Making sure any realistic applications are equitable

AI software that generates natural language could be viewed as just another vendor-provided information technology tool, but it should not be. The role of human-computer interactions in informing the design of these conversational spaces, whether in an online chat or at an emergency department patient registration kiosk, will be critical to ensure not just that accurate and relevant data are collected, but also that the experience is what diverse users expect, want, and value. A broad range of stakeholders should be involved from the earliest stages of development (or tailoring) through deployment and evaluation. Stakeholders should be selected who can represent as comprehensive a view as possible on both the harms and benefits of proposed uses of GPT-3 in eHealth applications.

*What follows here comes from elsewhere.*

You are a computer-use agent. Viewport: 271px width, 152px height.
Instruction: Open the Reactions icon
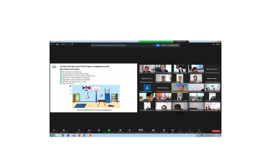click(172, 130)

Transparency will be key to the appropriate use of GPT-3 types of technology. Human beings must be informed that the interaction is with a computer-based text generator. Doing so would address concerns that humans tend to anthropomorphize technology applications with human traits, assuming humanness and ascribing empathic emotional responses when there are none20,21. Some applications are highly feasible and seem low-risk but might harbor hidden hazards. For example, an innocuous natural language clinic appointment scheduler could not, with existing technology, detect a change of tone or social cues of nervousness a patient expresses and that might signal more urgent clinical needs.

Transparency is also critical for datasets and to disclose the limitations in language training activities. A GPT-3 application will need to be given conversation endpoints so that it leads the prompts rather than having the patient control the focus of the interaction; for form-completion tasks, it will also need additional guidance to determine whether the information a patient shares actually addresses the question posed. IT support personnel, or those in similar roles, will need to learn how to shape the prompts that will deliver the most relevant answers or results from a given interaction. For GPT-3 priming using few-shot learning, a commitment to transparency would require publishing any customized parameters. In high-risk applications in healthcare, including any patient-facing tools, such sharing must be mandatory.

We should have cautious optimism for the potential applications of sophisticated natural language processing applications to improve patient care. Additional concerns from our triage example include many implementation issues, including the ways AI software would interface with clinical and healthcare support workflows (a known concern for other AI applications22,23), how the data will be analyzed in real-time on the backend to successfully triage patients in a queue that prioritizes more concerning symptoms, and the degree and type of liability assigned the health system or provider. The future is coming. Rather than fear it, we should prepare for it—and prepare to benefit humanity using these applications. But for now, Dr. GPT-3 is not coming to a clinic near you anytime soon.